Electron microscopes provide deep insight into the smallest details of matter and can reveal, for example, the atomic configuration of materials, the structure of proteins or the shape of virus particles. However, most materials in nature are not static and rather interact, move and reshape all the time. One of the most common phenomena is the interaction between light and matter, which is ubiquitous in plants as well as in optical components, solar cells, displays or lasers. These interactions—which are defined by electrons being moved around by the field cycles of a light wave—happen at ultrafast time scales of femtoseconds (10-15 seconds) or even attoseconds (10-18 seconds, a billionth of a billionth of a second). While ultrafast electron microscopy can provide some insight into femtosecond processes, it has not been possible, until now, to visualize the reaction dynamics of light and matter occurring at attosecond speeds.
Now, a team of physicists from the University of Konstanz and Ludwig-Maximilians-Universität München have succeeded in combining a transmission electron microscope with a continuous-wave laser to create a prototypical attosecond electron microscope (A-TEM). The results are reported in the latest issue of Science Advances.
Modulating the electron beam
"Basic phenomena in optics, nanophotonics or metamaterials happen at attosecond times, shorter than a cycle of light," explains Professor Peter Baum, lead author on the study and head of the Light and Matter research group at University of Konstanz's Department of Physics. "To be able to visualize ultrafast interactions between light and matter requires a time resolution below the oscillation period of light." Conventional transmission electron microscopes use a continuous electron beam to illuminate a specimen and create an image. To achieve attosecond time resolution, the team led by Baum uses the rapid oscillations of a continuous-wave laser to modulate the electron beam inside the microscope in time.

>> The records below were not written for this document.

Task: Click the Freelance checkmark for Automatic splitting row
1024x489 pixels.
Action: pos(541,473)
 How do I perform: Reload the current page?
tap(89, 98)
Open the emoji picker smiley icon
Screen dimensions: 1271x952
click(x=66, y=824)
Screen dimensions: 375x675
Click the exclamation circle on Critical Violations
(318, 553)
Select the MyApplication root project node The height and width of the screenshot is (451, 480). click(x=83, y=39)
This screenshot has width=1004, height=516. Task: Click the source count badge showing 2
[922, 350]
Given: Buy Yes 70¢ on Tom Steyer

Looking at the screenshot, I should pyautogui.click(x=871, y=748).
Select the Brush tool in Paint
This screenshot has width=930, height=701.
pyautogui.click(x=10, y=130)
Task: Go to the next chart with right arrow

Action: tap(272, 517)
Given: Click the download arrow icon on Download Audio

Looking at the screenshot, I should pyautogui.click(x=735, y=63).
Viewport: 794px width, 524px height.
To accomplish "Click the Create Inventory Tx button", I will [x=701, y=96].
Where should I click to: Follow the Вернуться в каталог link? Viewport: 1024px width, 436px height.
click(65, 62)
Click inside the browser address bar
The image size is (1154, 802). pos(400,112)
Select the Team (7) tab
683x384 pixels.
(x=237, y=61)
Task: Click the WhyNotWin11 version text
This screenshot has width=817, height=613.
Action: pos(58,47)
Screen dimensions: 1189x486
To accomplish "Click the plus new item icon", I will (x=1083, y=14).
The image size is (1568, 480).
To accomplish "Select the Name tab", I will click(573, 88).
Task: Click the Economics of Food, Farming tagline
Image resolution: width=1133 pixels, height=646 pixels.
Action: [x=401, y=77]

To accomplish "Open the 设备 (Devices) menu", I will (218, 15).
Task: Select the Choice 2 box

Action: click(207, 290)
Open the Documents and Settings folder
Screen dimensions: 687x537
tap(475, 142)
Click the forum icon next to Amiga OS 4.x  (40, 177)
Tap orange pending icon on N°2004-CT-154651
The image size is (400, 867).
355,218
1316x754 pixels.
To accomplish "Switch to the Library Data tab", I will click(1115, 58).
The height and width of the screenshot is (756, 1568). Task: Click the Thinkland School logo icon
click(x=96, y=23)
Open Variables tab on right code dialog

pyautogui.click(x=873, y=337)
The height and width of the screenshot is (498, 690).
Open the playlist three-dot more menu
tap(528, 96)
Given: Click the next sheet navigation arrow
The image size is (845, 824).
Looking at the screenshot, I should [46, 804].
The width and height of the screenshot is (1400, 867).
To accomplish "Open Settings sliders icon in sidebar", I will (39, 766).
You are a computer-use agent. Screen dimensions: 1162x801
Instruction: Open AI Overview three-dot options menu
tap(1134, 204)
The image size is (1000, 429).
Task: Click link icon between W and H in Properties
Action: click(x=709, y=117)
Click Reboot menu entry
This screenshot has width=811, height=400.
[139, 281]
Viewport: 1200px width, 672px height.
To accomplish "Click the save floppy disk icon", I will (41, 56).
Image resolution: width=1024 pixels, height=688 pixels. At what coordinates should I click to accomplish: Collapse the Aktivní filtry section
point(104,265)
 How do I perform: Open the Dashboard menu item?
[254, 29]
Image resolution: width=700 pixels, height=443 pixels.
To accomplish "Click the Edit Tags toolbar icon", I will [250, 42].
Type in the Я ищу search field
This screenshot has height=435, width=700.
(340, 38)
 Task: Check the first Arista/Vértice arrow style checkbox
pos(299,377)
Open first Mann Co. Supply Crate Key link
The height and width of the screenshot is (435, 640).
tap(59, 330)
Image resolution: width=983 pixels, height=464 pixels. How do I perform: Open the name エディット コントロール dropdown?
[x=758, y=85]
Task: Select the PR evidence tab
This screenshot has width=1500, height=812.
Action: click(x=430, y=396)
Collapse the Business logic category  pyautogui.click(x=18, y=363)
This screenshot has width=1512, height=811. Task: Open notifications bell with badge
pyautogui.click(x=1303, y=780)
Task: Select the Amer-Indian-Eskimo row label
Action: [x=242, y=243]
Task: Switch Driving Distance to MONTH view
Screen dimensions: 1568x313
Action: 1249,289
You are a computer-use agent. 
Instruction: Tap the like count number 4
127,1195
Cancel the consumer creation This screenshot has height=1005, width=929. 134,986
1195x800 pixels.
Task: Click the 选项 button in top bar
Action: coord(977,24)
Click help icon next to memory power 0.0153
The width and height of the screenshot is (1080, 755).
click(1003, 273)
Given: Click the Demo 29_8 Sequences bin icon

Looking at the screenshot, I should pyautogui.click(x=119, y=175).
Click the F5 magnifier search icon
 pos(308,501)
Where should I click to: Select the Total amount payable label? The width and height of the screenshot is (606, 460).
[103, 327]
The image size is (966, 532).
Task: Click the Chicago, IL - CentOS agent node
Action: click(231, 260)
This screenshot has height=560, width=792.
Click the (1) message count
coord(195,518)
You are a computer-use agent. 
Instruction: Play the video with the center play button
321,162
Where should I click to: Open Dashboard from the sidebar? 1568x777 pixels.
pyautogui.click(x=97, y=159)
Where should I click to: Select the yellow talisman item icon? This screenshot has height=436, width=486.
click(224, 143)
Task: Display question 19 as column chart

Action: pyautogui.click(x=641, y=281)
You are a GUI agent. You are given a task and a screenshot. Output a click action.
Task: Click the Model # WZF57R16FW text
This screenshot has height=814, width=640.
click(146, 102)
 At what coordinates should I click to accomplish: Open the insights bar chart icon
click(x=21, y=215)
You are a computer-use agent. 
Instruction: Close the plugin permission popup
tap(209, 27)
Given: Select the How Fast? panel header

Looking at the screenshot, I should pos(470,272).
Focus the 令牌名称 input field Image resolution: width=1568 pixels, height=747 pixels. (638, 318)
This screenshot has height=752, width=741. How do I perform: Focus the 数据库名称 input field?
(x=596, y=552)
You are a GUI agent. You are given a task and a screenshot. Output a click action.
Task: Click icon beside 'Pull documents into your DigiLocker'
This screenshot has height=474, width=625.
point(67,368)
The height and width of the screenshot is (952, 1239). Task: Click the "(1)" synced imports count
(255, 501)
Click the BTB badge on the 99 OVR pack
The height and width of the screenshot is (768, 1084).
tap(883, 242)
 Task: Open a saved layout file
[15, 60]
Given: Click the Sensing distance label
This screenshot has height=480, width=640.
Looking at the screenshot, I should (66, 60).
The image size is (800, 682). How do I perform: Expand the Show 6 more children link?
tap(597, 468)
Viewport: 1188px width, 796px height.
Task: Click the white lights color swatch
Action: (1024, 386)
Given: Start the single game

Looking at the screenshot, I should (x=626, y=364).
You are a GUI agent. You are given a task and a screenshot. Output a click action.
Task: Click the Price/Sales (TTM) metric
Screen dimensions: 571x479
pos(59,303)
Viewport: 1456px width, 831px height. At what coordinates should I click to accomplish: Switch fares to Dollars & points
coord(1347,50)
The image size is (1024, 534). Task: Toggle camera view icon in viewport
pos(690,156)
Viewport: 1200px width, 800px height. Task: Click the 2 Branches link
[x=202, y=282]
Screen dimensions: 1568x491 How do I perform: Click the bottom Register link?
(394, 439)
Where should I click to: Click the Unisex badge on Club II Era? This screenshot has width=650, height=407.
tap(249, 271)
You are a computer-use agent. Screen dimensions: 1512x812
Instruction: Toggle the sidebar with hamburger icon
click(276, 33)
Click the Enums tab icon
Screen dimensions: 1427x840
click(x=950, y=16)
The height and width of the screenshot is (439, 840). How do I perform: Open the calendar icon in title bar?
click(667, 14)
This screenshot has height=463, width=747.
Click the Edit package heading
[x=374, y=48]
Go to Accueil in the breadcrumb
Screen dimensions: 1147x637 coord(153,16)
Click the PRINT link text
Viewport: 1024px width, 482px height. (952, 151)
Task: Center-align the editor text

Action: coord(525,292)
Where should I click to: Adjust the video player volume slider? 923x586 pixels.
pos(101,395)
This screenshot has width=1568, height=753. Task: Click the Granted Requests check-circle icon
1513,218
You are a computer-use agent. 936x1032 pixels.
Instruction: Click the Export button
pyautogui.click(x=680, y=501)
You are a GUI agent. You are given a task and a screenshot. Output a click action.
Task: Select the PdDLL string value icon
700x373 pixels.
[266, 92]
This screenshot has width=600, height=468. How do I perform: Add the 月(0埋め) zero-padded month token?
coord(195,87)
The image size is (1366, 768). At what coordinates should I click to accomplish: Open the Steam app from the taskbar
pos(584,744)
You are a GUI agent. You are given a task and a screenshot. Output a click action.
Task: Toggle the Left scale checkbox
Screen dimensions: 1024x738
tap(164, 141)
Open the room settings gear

Ultra-short electron pulses
Key to their experimental approach is a thin membrane which the researchers use to break the symmetry of the optical cycles of the laser wave. This causes the electrons to accelerate and decelerate in rapid succession. "As a result, the electron beam inside the electron microscope is transformed into a series of ultrashort electron pulses, shorter than half an optical cycle of the laser light," says first author Andrey Ryabov, a postdoctoral researcher on the study. Another laser wave, which is split from the first one, is used to excite an optical phenomenon in a specimen of interest. The ultrashort electron pulses then probe the sample and its reaction to the laser light. By scanning the optical delay between the two laser waves, the researchers are then able to obtain attosecond resolution footage of the electromagnetic dynamics inside the specimen.
Simple modifications, large impact
"The main advantage of our method is that we are able to use the available continuous electron beam inside the electron microscope rather than having to modify the electron source. This means that we have a million times more electrons per second, basically the full brightness of the source, which is key to any practical applications," continues Ryabov. Another advantage is that the necessary technical modifications are rather simple and do not require electron gun modifications.
As a result, it is now possible to achieve attosecond resolution in a whole range of space-time imaging techniques such as time-resolved holography, waveform electron microscopy or laser-assisted electron spectroscopy, amongst others. In the long term, attosecond electron microscopy may help to uncover the atomistic origins of light-matter interactions in complex materials and biological substances.
The study is published in Science Advances.